## Task description
Your response should reproduce every line of the entries that contains the word "agent".

Saved entries
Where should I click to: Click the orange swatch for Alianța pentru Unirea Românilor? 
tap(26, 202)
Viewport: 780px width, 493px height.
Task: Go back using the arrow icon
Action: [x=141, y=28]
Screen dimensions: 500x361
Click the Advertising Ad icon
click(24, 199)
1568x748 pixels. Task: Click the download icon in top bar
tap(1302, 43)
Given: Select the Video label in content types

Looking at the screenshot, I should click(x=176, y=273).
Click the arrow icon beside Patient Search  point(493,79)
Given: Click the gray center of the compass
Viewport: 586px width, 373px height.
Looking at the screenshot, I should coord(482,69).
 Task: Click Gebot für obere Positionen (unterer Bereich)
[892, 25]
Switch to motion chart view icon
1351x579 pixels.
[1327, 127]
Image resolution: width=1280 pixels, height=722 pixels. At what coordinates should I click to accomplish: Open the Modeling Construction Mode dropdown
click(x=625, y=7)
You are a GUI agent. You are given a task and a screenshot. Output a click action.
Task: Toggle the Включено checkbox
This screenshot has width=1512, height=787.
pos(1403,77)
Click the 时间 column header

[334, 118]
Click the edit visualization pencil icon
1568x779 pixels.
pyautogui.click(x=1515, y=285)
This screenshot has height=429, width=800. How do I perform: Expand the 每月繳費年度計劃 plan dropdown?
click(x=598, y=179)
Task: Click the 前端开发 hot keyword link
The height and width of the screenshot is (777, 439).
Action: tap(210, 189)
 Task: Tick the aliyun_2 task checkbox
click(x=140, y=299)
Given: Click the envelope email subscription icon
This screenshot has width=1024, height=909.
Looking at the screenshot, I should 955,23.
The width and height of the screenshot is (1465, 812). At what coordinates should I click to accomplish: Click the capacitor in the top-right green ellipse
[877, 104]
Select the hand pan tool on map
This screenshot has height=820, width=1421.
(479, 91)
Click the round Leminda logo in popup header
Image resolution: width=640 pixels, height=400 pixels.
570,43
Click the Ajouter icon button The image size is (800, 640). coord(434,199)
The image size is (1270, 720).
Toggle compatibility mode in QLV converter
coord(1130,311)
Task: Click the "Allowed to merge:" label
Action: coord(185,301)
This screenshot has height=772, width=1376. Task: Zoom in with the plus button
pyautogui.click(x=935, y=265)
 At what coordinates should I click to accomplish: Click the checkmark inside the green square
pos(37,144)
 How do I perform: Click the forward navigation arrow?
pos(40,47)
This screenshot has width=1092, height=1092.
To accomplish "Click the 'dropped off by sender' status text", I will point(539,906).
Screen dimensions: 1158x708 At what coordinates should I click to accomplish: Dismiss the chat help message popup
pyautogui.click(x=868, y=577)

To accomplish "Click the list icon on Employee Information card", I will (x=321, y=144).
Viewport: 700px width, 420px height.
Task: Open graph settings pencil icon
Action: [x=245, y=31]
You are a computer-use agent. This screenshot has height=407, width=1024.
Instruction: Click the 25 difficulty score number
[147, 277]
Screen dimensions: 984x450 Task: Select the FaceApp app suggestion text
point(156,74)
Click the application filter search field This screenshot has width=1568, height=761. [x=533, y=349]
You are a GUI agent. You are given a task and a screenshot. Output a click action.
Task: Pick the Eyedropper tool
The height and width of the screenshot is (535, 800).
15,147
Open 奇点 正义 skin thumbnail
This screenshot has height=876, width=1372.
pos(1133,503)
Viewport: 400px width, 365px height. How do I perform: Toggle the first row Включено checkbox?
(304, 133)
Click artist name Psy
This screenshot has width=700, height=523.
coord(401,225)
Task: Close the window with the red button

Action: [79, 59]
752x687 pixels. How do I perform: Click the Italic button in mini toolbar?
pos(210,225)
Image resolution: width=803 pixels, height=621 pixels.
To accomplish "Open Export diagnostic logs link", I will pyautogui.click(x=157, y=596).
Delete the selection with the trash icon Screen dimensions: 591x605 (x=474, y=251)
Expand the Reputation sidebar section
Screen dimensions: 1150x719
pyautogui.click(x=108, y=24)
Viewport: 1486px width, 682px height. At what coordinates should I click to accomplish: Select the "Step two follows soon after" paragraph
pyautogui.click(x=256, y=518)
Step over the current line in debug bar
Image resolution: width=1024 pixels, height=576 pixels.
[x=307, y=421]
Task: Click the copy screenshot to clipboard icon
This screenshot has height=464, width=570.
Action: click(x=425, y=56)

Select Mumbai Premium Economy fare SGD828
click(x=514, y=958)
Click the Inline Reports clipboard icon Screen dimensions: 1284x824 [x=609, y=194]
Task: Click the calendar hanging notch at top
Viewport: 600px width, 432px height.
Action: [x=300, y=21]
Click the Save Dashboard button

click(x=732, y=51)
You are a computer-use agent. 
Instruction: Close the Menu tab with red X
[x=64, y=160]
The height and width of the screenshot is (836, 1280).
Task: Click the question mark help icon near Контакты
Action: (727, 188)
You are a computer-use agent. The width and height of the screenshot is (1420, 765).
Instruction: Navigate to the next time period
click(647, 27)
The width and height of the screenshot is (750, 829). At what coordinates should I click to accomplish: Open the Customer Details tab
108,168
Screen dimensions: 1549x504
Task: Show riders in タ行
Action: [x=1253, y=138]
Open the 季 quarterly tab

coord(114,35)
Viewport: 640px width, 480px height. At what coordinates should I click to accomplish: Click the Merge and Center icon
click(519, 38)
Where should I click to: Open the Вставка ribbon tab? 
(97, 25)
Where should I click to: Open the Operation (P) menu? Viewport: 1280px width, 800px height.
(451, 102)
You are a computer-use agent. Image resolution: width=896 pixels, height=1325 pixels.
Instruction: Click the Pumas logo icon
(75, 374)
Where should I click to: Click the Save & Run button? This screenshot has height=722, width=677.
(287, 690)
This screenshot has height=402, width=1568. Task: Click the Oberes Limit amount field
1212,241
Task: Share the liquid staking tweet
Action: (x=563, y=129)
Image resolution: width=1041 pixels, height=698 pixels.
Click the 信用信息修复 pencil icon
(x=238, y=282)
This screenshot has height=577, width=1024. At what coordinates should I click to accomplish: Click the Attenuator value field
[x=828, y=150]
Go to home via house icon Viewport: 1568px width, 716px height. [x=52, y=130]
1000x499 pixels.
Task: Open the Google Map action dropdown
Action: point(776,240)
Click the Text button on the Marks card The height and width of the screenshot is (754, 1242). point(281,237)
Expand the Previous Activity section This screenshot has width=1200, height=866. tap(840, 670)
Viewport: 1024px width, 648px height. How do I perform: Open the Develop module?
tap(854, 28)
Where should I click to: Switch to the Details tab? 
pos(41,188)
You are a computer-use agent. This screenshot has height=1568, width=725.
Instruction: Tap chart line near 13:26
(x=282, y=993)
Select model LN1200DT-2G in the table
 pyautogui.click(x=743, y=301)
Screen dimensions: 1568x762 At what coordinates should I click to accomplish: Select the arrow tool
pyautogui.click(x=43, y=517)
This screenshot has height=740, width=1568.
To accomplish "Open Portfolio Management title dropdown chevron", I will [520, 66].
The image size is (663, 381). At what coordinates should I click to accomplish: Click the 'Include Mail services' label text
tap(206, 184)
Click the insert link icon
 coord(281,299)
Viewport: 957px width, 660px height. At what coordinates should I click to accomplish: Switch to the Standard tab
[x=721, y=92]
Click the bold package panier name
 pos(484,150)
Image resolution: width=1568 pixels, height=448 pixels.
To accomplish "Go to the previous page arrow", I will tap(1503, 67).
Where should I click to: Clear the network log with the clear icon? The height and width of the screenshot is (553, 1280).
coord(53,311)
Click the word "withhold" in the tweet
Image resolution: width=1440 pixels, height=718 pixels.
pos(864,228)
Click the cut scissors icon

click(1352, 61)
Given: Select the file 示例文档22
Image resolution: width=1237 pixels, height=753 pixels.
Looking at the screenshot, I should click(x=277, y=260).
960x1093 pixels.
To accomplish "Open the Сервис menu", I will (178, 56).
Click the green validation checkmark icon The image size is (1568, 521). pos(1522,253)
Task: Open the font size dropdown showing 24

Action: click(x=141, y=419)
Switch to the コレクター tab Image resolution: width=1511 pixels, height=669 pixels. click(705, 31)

## Written solution
You are a GUI agent. You are given a task and a screenshot. Output a click action.
You are a computer-use agent. This screenshot has height=407, width=1024.
You are a GUI agent. You are given a task and a screenshot. Output a click action.
You are a computer-use agent. 
You are a computer-use agent. The width and height of the screenshot is (1420, 765).
You are a computer-use agent. Image resolution: width=896 pixels, height=1325 pixels.
You are a computer-use agent. This screenshot has height=1568, width=725.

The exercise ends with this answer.